▶ [Information provided]:
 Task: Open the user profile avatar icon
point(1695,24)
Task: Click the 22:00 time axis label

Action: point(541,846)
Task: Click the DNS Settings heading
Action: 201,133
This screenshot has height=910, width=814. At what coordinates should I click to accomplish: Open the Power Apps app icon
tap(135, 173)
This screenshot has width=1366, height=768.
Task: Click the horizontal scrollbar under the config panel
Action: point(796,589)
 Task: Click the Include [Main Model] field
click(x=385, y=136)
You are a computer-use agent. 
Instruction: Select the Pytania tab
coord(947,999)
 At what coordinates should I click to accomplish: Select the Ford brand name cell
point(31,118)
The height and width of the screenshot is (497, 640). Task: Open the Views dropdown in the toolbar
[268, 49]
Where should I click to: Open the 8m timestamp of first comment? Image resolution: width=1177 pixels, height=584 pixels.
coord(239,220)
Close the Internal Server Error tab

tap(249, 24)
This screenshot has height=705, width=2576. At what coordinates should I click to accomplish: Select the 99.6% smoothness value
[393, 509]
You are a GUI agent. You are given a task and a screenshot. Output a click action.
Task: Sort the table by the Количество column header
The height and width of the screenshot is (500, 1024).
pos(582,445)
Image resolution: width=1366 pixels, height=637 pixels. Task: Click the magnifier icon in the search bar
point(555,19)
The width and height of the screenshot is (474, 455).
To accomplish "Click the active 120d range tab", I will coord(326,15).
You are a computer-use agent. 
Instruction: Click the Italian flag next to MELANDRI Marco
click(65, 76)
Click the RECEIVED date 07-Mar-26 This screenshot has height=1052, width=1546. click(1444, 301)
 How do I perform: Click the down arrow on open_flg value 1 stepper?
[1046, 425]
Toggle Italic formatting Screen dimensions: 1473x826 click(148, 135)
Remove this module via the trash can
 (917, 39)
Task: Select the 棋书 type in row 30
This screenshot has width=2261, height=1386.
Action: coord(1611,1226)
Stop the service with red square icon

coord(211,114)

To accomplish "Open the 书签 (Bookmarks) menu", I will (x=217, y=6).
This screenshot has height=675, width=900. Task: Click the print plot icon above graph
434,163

▶ [Action item]: Could you transcribe the whole listing above without any edits?

▶ [Answer to this problem]:
 Task: Open the user profile avatar icon
point(1695,24)
Task: Click the 22:00 time axis label

Action: point(541,846)
Task: Click the DNS Settings heading
Action: 201,133
This screenshot has height=910, width=814. At what coordinates should I click to accomplish: Open the Power Apps app icon
tap(135, 173)
This screenshot has width=1366, height=768.
Task: Click the horizontal scrollbar under the config panel
Action: point(796,589)
 Task: Click the Include [Main Model] field
click(x=385, y=136)
You are a computer-use agent. 
Instruction: Select the Pytania tab
coord(947,999)
 At what coordinates should I click to accomplish: Select the Ford brand name cell
point(31,118)
The height and width of the screenshot is (497, 640). Task: Open the Views dropdown in the toolbar
[268, 49]
Where should I click to: Open the 8m timestamp of first comment? Image resolution: width=1177 pixels, height=584 pixels.
coord(239,220)
Close the Internal Server Error tab

tap(249, 24)
This screenshot has height=705, width=2576. At what coordinates should I click to accomplish: Select the 99.6% smoothness value
[393, 509]
You are a GUI agent. You are given a task and a screenshot. Output a click action.
Task: Sort the table by the Количество column header
The height and width of the screenshot is (500, 1024).
pos(582,445)
Image resolution: width=1366 pixels, height=637 pixels. Task: Click the magnifier icon in the search bar
point(555,19)
The width and height of the screenshot is (474, 455).
To accomplish "Click the active 120d range tab", I will coord(326,15).
You are a computer-use agent. 
Instruction: Click the Italian flag next to MELANDRI Marco
click(65, 76)
Click the RECEIVED date 07-Mar-26 This screenshot has height=1052, width=1546. click(1444, 301)
 How do I perform: Click the down arrow on open_flg value 1 stepper?
[1046, 425]
Toggle Italic formatting Screen dimensions: 1473x826 click(148, 135)
Remove this module via the trash can
 (917, 39)
Task: Select the 棋书 type in row 30
This screenshot has width=2261, height=1386.
Action: coord(1611,1226)
Stop the service with red square icon

coord(211,114)

To accomplish "Open the 书签 (Bookmarks) menu", I will (x=217, y=6).
This screenshot has height=675, width=900. Task: Click the print plot icon above graph
434,163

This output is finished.